Anderson thinks Outposts HPC is akin to a reduced managed services contract: “where the vendor brings all the gear with the contract, but they’re not bringing a cloud with them. The customer gets HPC outcomes as pure OpEx, like regular AWS deployments, rather than a traditional managed services contract where there is CapEx to buy and OpEx to pay for ongoing management.“

Blocks & Files hasn’t found any other storage vendor who would say that AWS Outposts is an AWS attack on the on-premises data centre business, whereby AWS could hope to make inroads into their on-premises server, storage and networking business.

Infinidat

Infinidat didn’t really want to talk to us about AWS Outposts as a competitor. But the company has pointed us towards a statement by Robert Cancilla, EVP, Business Development & Global Alliances: “AWS has created the ability for enterprises to integrate with Infinidat’s storage more easily, for high performance and scalability at a lower cost. While AWS is bringing cloud operational models on-premises, Infinidat is complementing AWS Outposts with elastic pricing models that cloud users demand.” 

AWS Outposts technology

AWS Outposts video.

AWS Outposts is available as a 42U rack that scales from one to 96 racks to create pools of compute and storage capacity.

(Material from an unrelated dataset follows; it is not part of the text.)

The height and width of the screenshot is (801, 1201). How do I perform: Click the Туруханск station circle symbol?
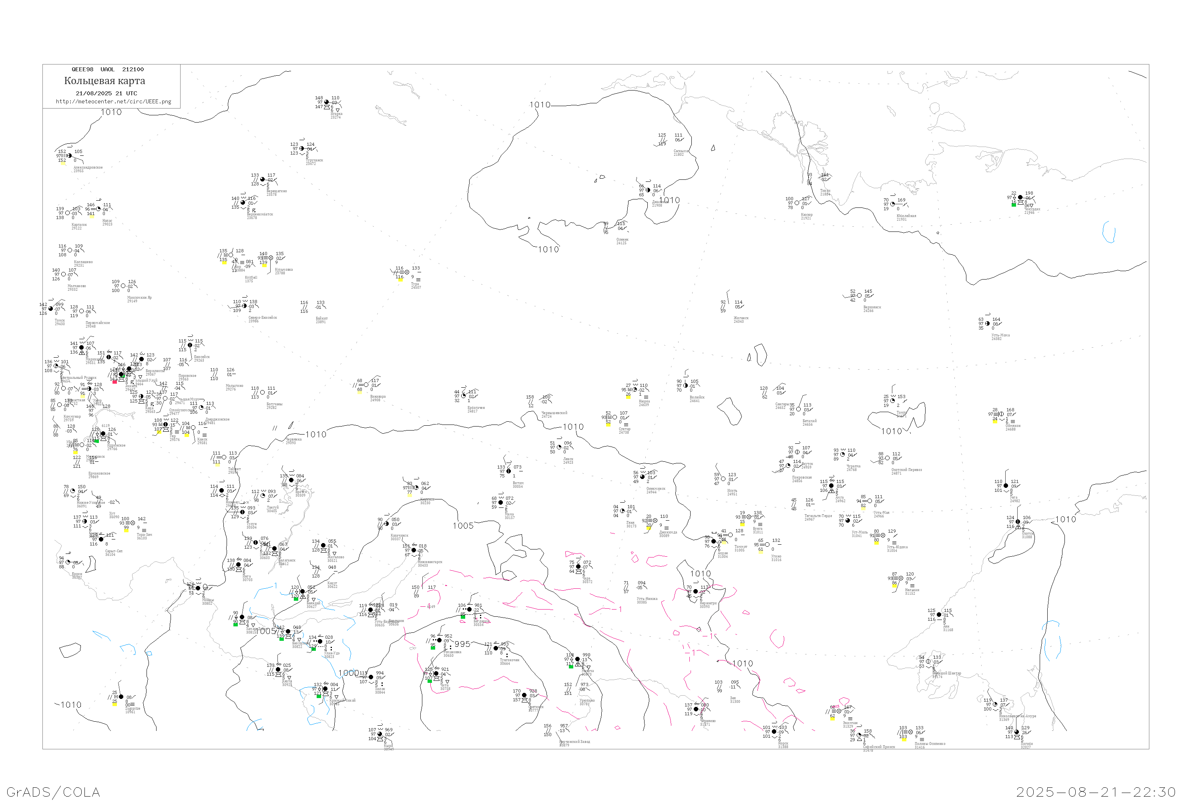[302, 149]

AWS plan to launch Outpost appliance for small edge locations next year; 1U and 2U rack-mountable servers that provide local compute, storage and networking services. For example, the 2U form factor is suitable for standard 19-inch wide, 36-inch deep cabinets, and uses an Intel processor to provide up to 128 vCPUs, 512 GiB memory, and 8TB of local NVMe (all-flash) storage, with optional accelerators like AWS Inferentia or GPUs.

We’ve asked AWS if any software that runs as an instance in the AWS cloud could run in Outposts. It has yet to provide an answer. We think it will be yes.

AWS introduced several storage services last month at re:Invent 2020.

  • Glacier automated tiering,
  • Expanded FSx (File System) and EFS file services
  • Cold volumes for EBS,
  • Automated DataSync between S3, EFS, and FSX,
  • S3 support for Outposts

In August the company announced Elastic Block Store (EBS) io2, a Block Express service that provides SAN facilities. October saw AWS announce that the EBS CSI driver now supports creating volumes on worker nodes running in AWS Outposts subnets.  The EBS CSI driver makes it possible to provision, attach, and mount EBS volumes into Kubernetes pods. This release also includes support for io2 volume types.

In other words an Outposts system can host a SAN for use by the Outposts compute instances. There are coming all-flash edge location Outposts configurations.

A VMware variant of AWS Outposts will soon be available, delivering a fully managed VMware Software-Defined Data Centre (SDDC) on premises.